Suffering from MDS causes a substantial and persistent functional decrement in a variety of areas, including the above mentioned, partially due to fatigue (81% of patients). A negative impact on quality of life results from the time and effort required to cope with the disease such as frequent visits to doctors, administering therapy, and managing side effects. Patients have often viewed the emotional impact of MDS (shock, anger, depression, and anxiety) as being more problematic than the physical consequences.
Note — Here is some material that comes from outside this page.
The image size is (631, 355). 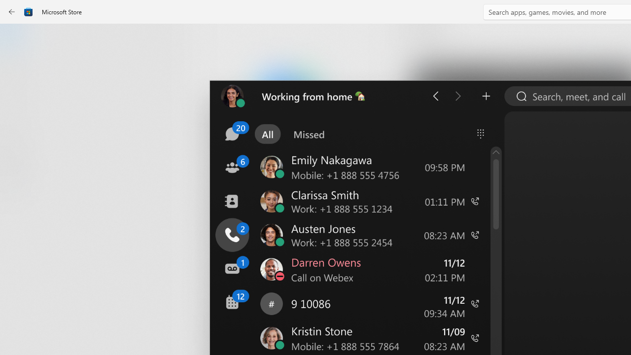 I want to click on 'Home', so click(x=17, y=38).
Among the cytopenias which define MDS, anemia has the most prominent influence. Low hemoglobin values are a key determinant of fatigue, a key determinant of quality of life. Although frequent and unusual infections may contribute to physical complaints, this is rarely a major issue in the early stages of the disease. MDS related thrombocytopenic bleeding is usually confined to later stages and progression to leukemia. Moreover, there may be other physiological (rather than psychological) reasons. For other neoplastic diseases, it has been shown that altered cytokine levels contribute to alterations of physical and psychological well-being,15 which may be the case in patients with MDS/leukemia;16,17 in polytransfused patients the evolving secondary hemochromatosis may also contribute to the number of symptoms MDS patients have to bear. Manifestations may range from increased fatigue to overt heart failure, but due to the underlying disease and the high rate of co-morbidity in the elderly patients, it remains difficult to ascertain the contribution of the various etiologies to the respective symptom.18
Management
Observation (‘watch and wait’)
Observation with periodic blood counts, also called ‘watch and wait’, is generally recommended for a patient with a low or intermediate-1 risk hemoglobin level greater than 10 g/dL and platelet counts of 50,000/μL to 100,000/μL, without need for transfusion. These patients may be able to maintain their usual activity levels without therapy.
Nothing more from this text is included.